--- Available records Enclosed Below ---
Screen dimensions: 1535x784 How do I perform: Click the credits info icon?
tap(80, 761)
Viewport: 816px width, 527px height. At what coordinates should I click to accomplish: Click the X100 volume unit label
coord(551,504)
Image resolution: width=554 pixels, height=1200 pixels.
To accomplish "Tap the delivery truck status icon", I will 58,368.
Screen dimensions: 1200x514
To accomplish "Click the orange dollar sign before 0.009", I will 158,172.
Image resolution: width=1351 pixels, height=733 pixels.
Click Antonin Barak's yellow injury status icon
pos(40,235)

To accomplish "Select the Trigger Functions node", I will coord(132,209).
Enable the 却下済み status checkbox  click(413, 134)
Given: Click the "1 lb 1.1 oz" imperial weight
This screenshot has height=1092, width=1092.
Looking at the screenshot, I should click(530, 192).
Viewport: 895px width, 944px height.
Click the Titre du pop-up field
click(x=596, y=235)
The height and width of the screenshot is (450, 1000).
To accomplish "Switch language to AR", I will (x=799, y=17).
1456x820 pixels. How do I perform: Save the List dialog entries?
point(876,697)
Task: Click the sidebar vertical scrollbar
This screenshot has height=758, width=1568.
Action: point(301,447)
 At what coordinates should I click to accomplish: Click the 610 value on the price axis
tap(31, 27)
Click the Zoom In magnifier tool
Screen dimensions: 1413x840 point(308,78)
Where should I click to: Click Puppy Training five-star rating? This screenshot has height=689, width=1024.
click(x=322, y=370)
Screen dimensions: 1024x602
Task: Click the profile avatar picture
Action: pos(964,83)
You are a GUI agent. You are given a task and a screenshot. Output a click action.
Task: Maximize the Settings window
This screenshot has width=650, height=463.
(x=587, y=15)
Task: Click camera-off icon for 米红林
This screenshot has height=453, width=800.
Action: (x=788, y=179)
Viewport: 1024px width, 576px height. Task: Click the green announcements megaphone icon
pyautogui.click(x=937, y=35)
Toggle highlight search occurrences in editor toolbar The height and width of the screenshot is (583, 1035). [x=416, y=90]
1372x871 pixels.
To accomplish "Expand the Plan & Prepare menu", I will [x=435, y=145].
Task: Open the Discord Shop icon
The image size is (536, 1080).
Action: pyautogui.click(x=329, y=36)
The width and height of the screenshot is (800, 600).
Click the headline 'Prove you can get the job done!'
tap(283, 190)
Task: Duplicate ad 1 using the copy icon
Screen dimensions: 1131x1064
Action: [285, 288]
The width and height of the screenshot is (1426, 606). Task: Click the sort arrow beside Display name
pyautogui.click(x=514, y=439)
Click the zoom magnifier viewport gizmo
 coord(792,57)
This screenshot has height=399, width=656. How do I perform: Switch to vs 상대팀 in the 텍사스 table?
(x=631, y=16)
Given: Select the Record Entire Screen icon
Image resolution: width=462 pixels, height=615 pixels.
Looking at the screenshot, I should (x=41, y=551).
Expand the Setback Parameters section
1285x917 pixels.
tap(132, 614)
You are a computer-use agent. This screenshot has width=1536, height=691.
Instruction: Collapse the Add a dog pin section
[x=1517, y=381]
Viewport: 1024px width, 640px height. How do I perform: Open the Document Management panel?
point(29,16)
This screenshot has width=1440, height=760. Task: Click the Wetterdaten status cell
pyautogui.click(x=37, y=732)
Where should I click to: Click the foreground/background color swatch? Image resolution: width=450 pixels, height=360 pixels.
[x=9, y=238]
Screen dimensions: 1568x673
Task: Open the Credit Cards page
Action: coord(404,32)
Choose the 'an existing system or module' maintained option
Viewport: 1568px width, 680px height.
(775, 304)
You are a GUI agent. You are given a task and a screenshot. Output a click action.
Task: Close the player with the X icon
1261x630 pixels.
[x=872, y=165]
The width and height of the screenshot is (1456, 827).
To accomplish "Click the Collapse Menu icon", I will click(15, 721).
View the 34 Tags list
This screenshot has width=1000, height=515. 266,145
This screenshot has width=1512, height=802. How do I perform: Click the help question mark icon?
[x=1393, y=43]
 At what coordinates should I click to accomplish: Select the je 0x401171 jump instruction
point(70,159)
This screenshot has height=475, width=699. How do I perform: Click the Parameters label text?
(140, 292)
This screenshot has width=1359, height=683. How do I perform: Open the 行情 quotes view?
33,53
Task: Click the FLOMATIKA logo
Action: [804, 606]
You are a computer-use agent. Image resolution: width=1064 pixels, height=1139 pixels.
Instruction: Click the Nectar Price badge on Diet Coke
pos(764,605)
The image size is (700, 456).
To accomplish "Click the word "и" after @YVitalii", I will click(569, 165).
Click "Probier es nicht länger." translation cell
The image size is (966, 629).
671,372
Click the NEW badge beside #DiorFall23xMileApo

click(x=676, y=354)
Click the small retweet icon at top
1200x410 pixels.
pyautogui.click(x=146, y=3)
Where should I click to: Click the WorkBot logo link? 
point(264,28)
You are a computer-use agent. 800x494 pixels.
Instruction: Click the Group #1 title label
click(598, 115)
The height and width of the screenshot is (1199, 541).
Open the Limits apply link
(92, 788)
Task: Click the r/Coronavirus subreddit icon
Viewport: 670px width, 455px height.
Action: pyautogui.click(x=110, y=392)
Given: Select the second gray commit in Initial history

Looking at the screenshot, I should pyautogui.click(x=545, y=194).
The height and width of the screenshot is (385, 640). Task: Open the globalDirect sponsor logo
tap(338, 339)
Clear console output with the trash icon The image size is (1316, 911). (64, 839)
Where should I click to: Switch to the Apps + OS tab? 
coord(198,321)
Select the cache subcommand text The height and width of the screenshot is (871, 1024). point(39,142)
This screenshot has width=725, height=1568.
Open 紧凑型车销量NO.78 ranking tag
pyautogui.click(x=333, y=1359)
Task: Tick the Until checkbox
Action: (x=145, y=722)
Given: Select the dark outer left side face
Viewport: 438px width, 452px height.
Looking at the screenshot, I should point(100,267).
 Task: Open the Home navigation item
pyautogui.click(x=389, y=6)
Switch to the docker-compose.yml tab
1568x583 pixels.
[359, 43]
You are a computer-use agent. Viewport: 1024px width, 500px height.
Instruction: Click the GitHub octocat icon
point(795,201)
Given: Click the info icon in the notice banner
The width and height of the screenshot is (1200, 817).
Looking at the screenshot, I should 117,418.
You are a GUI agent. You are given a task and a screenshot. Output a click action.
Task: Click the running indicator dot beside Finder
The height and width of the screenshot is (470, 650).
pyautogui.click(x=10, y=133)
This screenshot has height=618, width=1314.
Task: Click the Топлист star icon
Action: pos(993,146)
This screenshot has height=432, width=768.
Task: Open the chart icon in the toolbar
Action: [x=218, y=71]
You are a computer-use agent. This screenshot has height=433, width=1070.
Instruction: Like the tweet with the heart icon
--- End of Enclosed Available records ---
▸ **Task directions**
Retype the records above in full, exactly.

▸ **Your solution**
Screen dimensions: 1535x784 How do I perform: Click the credits info icon?
tap(80, 761)
Viewport: 816px width, 527px height. At what coordinates should I click to accomplish: Click the X100 volume unit label
coord(551,504)
Image resolution: width=554 pixels, height=1200 pixels.
To accomplish "Tap the delivery truck status icon", I will 58,368.
Screen dimensions: 1200x514
To accomplish "Click the orange dollar sign before 0.009", I will 158,172.
Image resolution: width=1351 pixels, height=733 pixels.
Click Antonin Barak's yellow injury status icon
pos(40,235)

To accomplish "Select the Trigger Functions node", I will coord(132,209).
Enable the 却下済み status checkbox  click(413, 134)
Given: Click the "1 lb 1.1 oz" imperial weight
This screenshot has height=1092, width=1092.
Looking at the screenshot, I should click(530, 192).
Viewport: 895px width, 944px height.
Click the Titre du pop-up field
click(x=596, y=235)
The height and width of the screenshot is (450, 1000).
To accomplish "Switch language to AR", I will (x=799, y=17).
1456x820 pixels. How do I perform: Save the List dialog entries?
point(876,697)
Task: Click the sidebar vertical scrollbar
This screenshot has height=758, width=1568.
Action: point(301,447)
 At what coordinates should I click to accomplish: Click the 610 value on the price axis
tap(31, 27)
Click the Zoom In magnifier tool
Screen dimensions: 1413x840 point(308,78)
Where should I click to: Click Puppy Training five-star rating? This screenshot has height=689, width=1024.
click(x=322, y=370)
Screen dimensions: 1024x602
Task: Click the profile avatar picture
Action: pos(964,83)
You are a GUI agent. You are given a task and a screenshot. Output a click action.
Task: Maximize the Settings window
This screenshot has width=650, height=463.
(x=587, y=15)
Task: Click camera-off icon for 米红林
This screenshot has height=453, width=800.
Action: (x=788, y=179)
Viewport: 1024px width, 576px height. Task: Click the green announcements megaphone icon
pyautogui.click(x=937, y=35)
Toggle highlight search occurrences in editor toolbar The height and width of the screenshot is (583, 1035). [x=416, y=90]
1372x871 pixels.
To accomplish "Expand the Plan & Prepare menu", I will [x=435, y=145].
Task: Open the Discord Shop icon
The image size is (536, 1080).
Action: pyautogui.click(x=329, y=36)
The width and height of the screenshot is (800, 600).
Click the headline 'Prove you can get the job done!'
tap(283, 190)
Task: Duplicate ad 1 using the copy icon
Screen dimensions: 1131x1064
Action: [285, 288]
The width and height of the screenshot is (1426, 606). Task: Click the sort arrow beside Display name
pyautogui.click(x=514, y=439)
Click the zoom magnifier viewport gizmo
 coord(792,57)
This screenshot has height=399, width=656. How do I perform: Switch to vs 상대팀 in the 텍사스 table?
(x=631, y=16)
Given: Select the Record Entire Screen icon
Image resolution: width=462 pixels, height=615 pixels.
Looking at the screenshot, I should (x=41, y=551).
Expand the Setback Parameters section
1285x917 pixels.
tap(132, 614)
You are a computer-use agent. This screenshot has width=1536, height=691.
Instruction: Collapse the Add a dog pin section
[x=1517, y=381]
Viewport: 1024px width, 640px height. How do I perform: Open the Document Management panel?
point(29,16)
This screenshot has width=1440, height=760. Task: Click the Wetterdaten status cell
pyautogui.click(x=37, y=732)
Where should I click to: Click the foreground/background color swatch? Image resolution: width=450 pixels, height=360 pixels.
[x=9, y=238]
Screen dimensions: 1568x673
Task: Open the Credit Cards page
Action: coord(404,32)
Choose the 'an existing system or module' maintained option
Viewport: 1568px width, 680px height.
(775, 304)
You are a GUI agent. You are given a task and a screenshot. Output a click action.
Task: Close the player with the X icon
1261x630 pixels.
[x=872, y=165]
The width and height of the screenshot is (1456, 827).
To accomplish "Click the Collapse Menu icon", I will click(15, 721).
View the 34 Tags list
This screenshot has width=1000, height=515. 266,145
This screenshot has width=1512, height=802. How do I perform: Click the help question mark icon?
[x=1393, y=43]
 At what coordinates should I click to accomplish: Select the je 0x401171 jump instruction
point(70,159)
This screenshot has height=475, width=699. How do I perform: Click the Parameters label text?
(140, 292)
This screenshot has width=1359, height=683. How do I perform: Open the 行情 quotes view?
33,53
Task: Click the FLOMATIKA logo
Action: [804, 606]
You are a computer-use agent. Image resolution: width=1064 pixels, height=1139 pixels.
Instruction: Click the Nectar Price badge on Diet Coke
pos(764,605)
The image size is (700, 456).
To accomplish "Click the word "и" after @YVitalii", I will click(569, 165).
Click "Probier es nicht länger." translation cell
The image size is (966, 629).
671,372
Click the NEW badge beside #DiorFall23xMileApo

click(x=676, y=354)
Click the small retweet icon at top
1200x410 pixels.
pyautogui.click(x=146, y=3)
Where should I click to: Click the WorkBot logo link? 
point(264,28)
You are a computer-use agent. 800x494 pixels.
Instruction: Click the Group #1 title label
click(598, 115)
The height and width of the screenshot is (1199, 541).
Open the Limits apply link
(92, 788)
Task: Click the r/Coronavirus subreddit icon
Viewport: 670px width, 455px height.
Action: pyautogui.click(x=110, y=392)
Given: Select the second gray commit in Initial history

Looking at the screenshot, I should pyautogui.click(x=545, y=194).
The height and width of the screenshot is (385, 640). Task: Open the globalDirect sponsor logo
tap(338, 339)
Clear console output with the trash icon The image size is (1316, 911). (64, 839)
Where should I click to: Switch to the Apps + OS tab? 
coord(198,321)
Select the cache subcommand text The height and width of the screenshot is (871, 1024). point(39,142)
This screenshot has width=725, height=1568.
Open 紧凑型车销量NO.78 ranking tag
pyautogui.click(x=333, y=1359)
Task: Tick the Until checkbox
Action: (x=145, y=722)
Given: Select the dark outer left side face
Viewport: 438px width, 452px height.
Looking at the screenshot, I should point(100,267).
 Task: Open the Home navigation item
pyautogui.click(x=389, y=6)
Switch to the docker-compose.yml tab
1568x583 pixels.
[359, 43]
You are a computer-use agent. Viewport: 1024px width, 500px height.
Instruction: Click the GitHub octocat icon
point(795,201)
Given: Click the info icon in the notice banner
The width and height of the screenshot is (1200, 817).
Looking at the screenshot, I should 117,418.
You are a GUI agent. You are given a task and a screenshot. Output a click action.
Task: Click the running indicator dot beside Finder
The height and width of the screenshot is (470, 650).
pyautogui.click(x=10, y=133)
This screenshot has height=618, width=1314.
Task: Click the Топлист star icon
Action: pos(993,146)
This screenshot has height=432, width=768.
Task: Open the chart icon in the toolbar
Action: [x=218, y=71]
You are a computer-use agent. This screenshot has height=433, width=1070.
Instruction: Like the tweet with the heart icon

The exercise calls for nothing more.